Teambuilding Under the Microscope
I read a good article by Michael (the other) Jackson relating to what he has learned from his involvement in 2700 conferences. The feedback is all very on point and inciteful to all those who are involved in conferencing.
As the CEO of an Eventing, Training and Team Development Group I am particularly interested in such feedback, and in this instance, honed in on his negative reference to “teambuilding”.
Teambuilding never does what it offers in the title
“The thought of a teambuilding session merely induces near panic amongst conference delegates. Quite frankly no-one wants to run through a wet forest, fire-walk, build rafts next to a lake or paint meaningless images. Often built in as an add-on, and intended to fire up the troops, such miserable attempts at generating camaraderie and teamwork regularly fall flat on their faces. It is far better to endeavour to build real dialogue, through conversation and engagement in an adult manner, using the strengths of the people in the room; yet this too seldom occurs.”
I can see that Michael is looking at this through a “cynic’s eyes” and I agree, but not to the extent of NEVER DOES, as this is a very definitive statement and clearly can be disproved even if only one team build intervention has contributed to the successful building of a team. However, this is not the real point.
The challenge for us “teambuilders” is to break from the poor perception that the Market and the Michaels (M&Ms) have witnessed over the years.
Firstly, as the ones in the industry, we need to own up to the poor reputation we have created, and ask why. Secondly, I would hope that we are constantly and collectively working on trying to improve the situation.
Beyond Teambuilding pride ourselves in creating events, activities and challenges that push any team past mediocrity, allowing them to express themselves in a way that unleashes a team synergy that is often lying dormant. Our teambuilding is done in two definitive ways; formal and informal. Both have merit and are used to create the specific objectives of your particular team’s needs.
Please indulge my thinking on this subject.
The first obstacle we face is our denial, and that is not a river in Egypt, it’s a lot murkier than that.
Secondly, the customers themselves often feel they can order a team build from a brochure or product list conveniently found on Google or in their in-tray.

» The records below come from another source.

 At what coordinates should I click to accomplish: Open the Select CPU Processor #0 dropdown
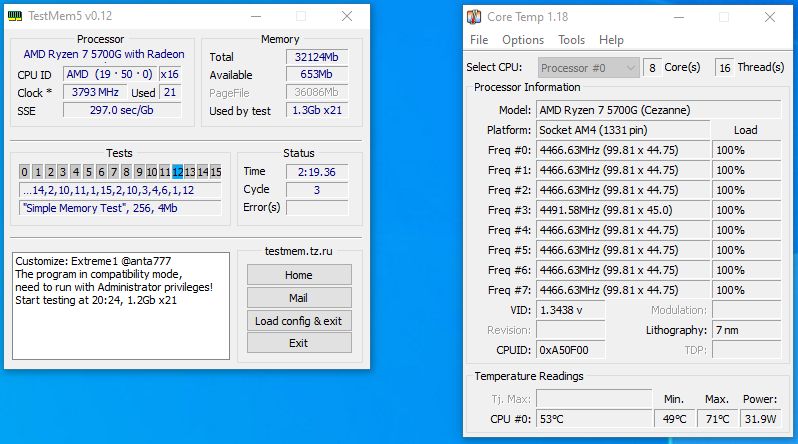click(x=588, y=67)
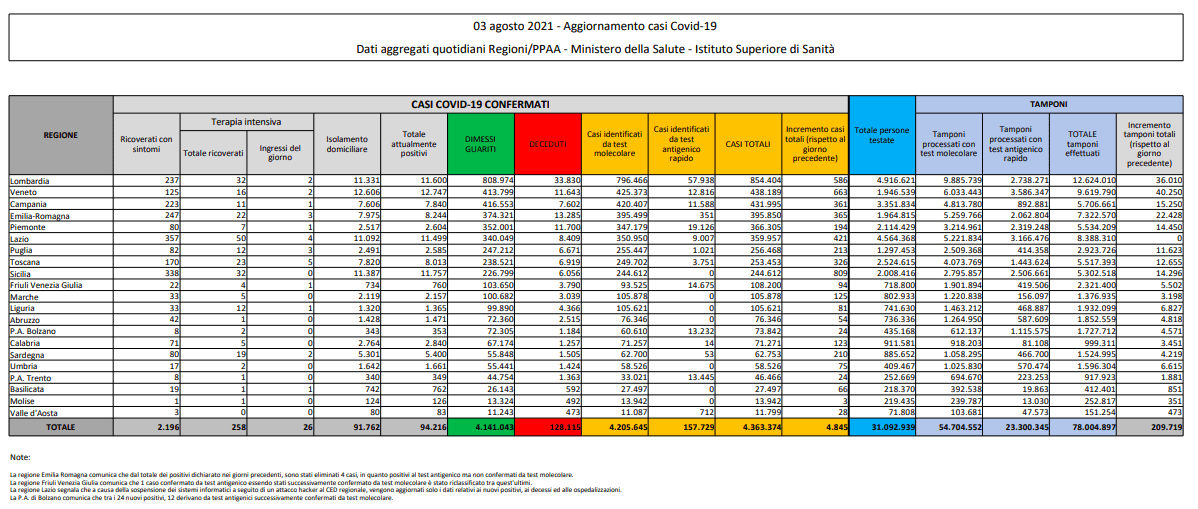Select the Lombardia row label
The width and height of the screenshot is (1198, 509).
click(x=33, y=181)
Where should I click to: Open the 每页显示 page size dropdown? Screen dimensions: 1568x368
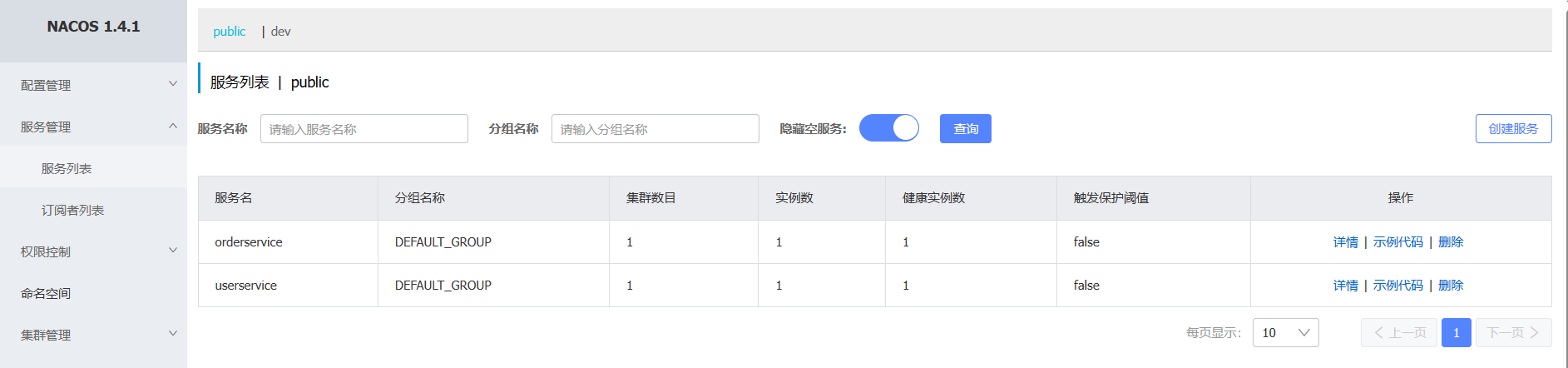1285,333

The third problem is that we agree! It is so easy to say yes, take the client’s money and move on. It is a road to nowhere and eventually leads to the scenario that Michael has correctly mentioned above.
However, that very same client will most probably never come back, will be disappointed, and possibly badmouth your business and the industry…and all because you did not take time to do what a proper sales consultant should do.
You sold what your customer thought they wanted and you did not help your customer BUY what they needed!
Here lie the challenge and opportunity, all in one. Clients are generally not experts in your field, you are! So get out there and prove it. Take the time to ask the right leading questions that will lead you to find the magical WHY, namely:
- Why do you think the team needs a “team build?” This question should be answered meaningfully; if not, keep probing. If they answer, “to have fun” keep probing as to why they need to have fun? Don’t they have fun at work? Why don’t they have fun at work?
- If they say “to get motivated” then ask why do they think the team is demotivated, as this will lead you to the golden thread as to what is required in this team build.
- The real answers should normally relate to a behavioural issue, an internal discipline issue, a compliance problem, or a cultural problem, all of which either happens due to poor structures or bad management.
- The next step is to ask if they would like that particular problem sorted out?
- They will hopefully stay on course and agree, and this is your invitation to unleash your years of pent-up knowledge and competency as a business psychologist and human behavioural scientist!
- Whatever you put forward can still be fun, but it must solve the real problem or the cause of that problem. If not, then recommend someone else who can, and do not commit yourself to something you cannot deliver upon.
- Any team building activity can be used to help demonstrate a team dynamic or behaviour. If you cannot help your client understand it through the activity, then outsource a competent facilitator to add this value to the program. You will look good, and your client will be impressed.
E.g. What can a team learn from walking on hot coals?
- How to make informed decisions
- Understanding consequence
- Understanding the power of choice and the consequences of bad ones
- How to communicate concerns
- How to overcome perception
- How to get out of Group Think mode
- Self-trust issues
- How to say no and not give in to group pressures
- Situational leadership principles
Teambuilding is probably an overused word, and I prefer to use team development although it can be argued that one is splitting hairs. The bottom line is that all teams are vulnerable and need constant refining to be effective, efficient and productive. It can be enhanced with training (good training), consistent management interventions (good management) and teambuilding interventions (using reputable facilitation techniques and processes).